The bill seeks to provide equal primary health care for all South Africans regardless of their employment and financial status – but it has drawn criticism from opposition parties and from some experts in the health sector who argue that South Africans should not be compelled to join the proposed scheme whether they wished to or not.
Its roll-out was expected to cost around R250bn a year.
The DA has already threatened to go to the Constitutional Court to stop the implementation of the bill should it become law.
DA leader Mmusi Maimane and the party’s spokesperson on health, Siviwe Gwarube, told journalists two weeks ago that the bill was not consistent with schedule 4 of the constitution in that it usurped the powers of provinces in the administration of public health care.
“If it doesn’t pass constitutional muster, I’m willing to go to whatever court there is in the land to fight this matter. Don’t undermine the powers of provinces, it’s expressed in the constitution. We cannot be passing laws that will not pass constitutional muster,” said Maimane at the time.

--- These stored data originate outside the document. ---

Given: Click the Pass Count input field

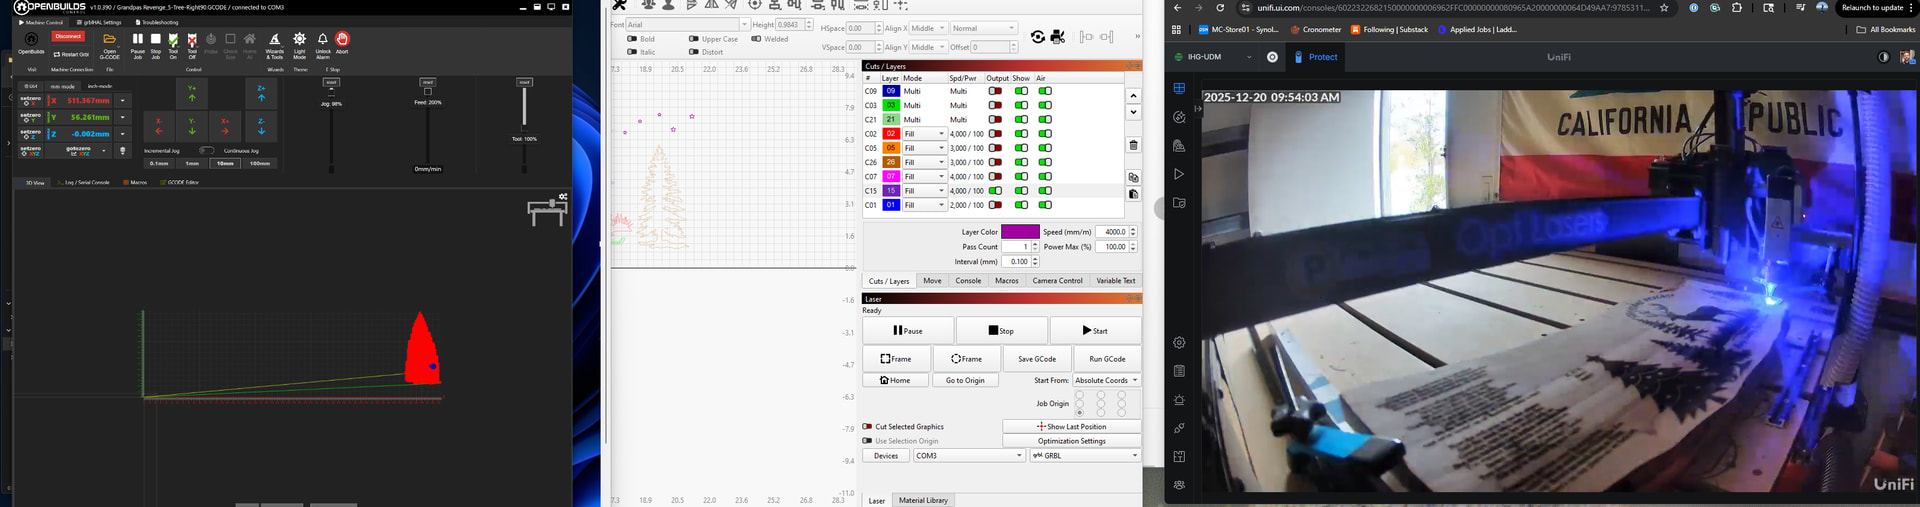Looking at the screenshot, I should click(1014, 247).
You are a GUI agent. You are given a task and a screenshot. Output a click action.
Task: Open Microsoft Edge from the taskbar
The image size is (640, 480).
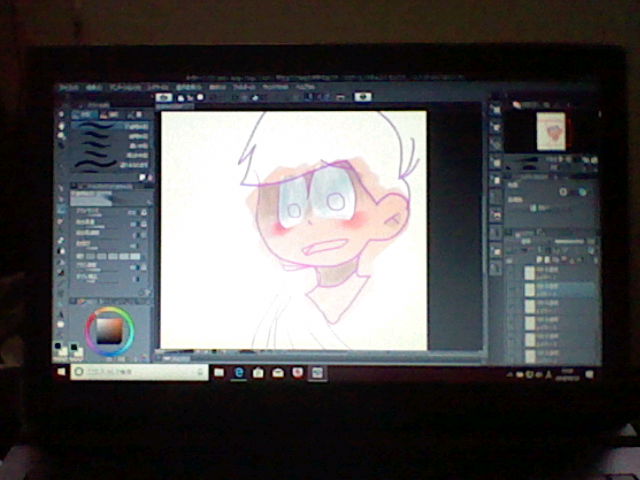[x=240, y=372]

But Jahoor argued that the provisions of the bill were rationally connected to the objectives of providing sustainable and affordable universal access to quality health care services for all in the republic.
The intention of the NHI bill was to further comply with Section 27 and to comply with international obligations.
“The combined constitutional obligation of Section 27 of the constitution and the binding international obligations which must be given effect to motivate sufficiently for us the rationality of the bill,” she said.
She said the concurrent national and provincial legislative competence referred to in the constitution meant that both parliament and provincial legislatures are equally competent and may legislate on matters listed in schedule 4.
In this context, the drafters of the constitution foresaw a situation where there could be a conflict between national and provincial legislation regarding a matter listed in schedule 4.
The certification process that the bill undergoes entails checking the draft bill in respect of its compliance with the constitution, the rule of law and whether the government policy is properly reflected in the draft bill.
The office of the state law adviser is required to provide the cabinet with a legal opinion on legislation to be considered by it. After cabinet approval for the legislation’s tabling in parliament, the law advisers must either certify the legislation as being constitutionally compliant in their opinion, or provide parliament with a legal opinion which explains why the bill cannot be certified.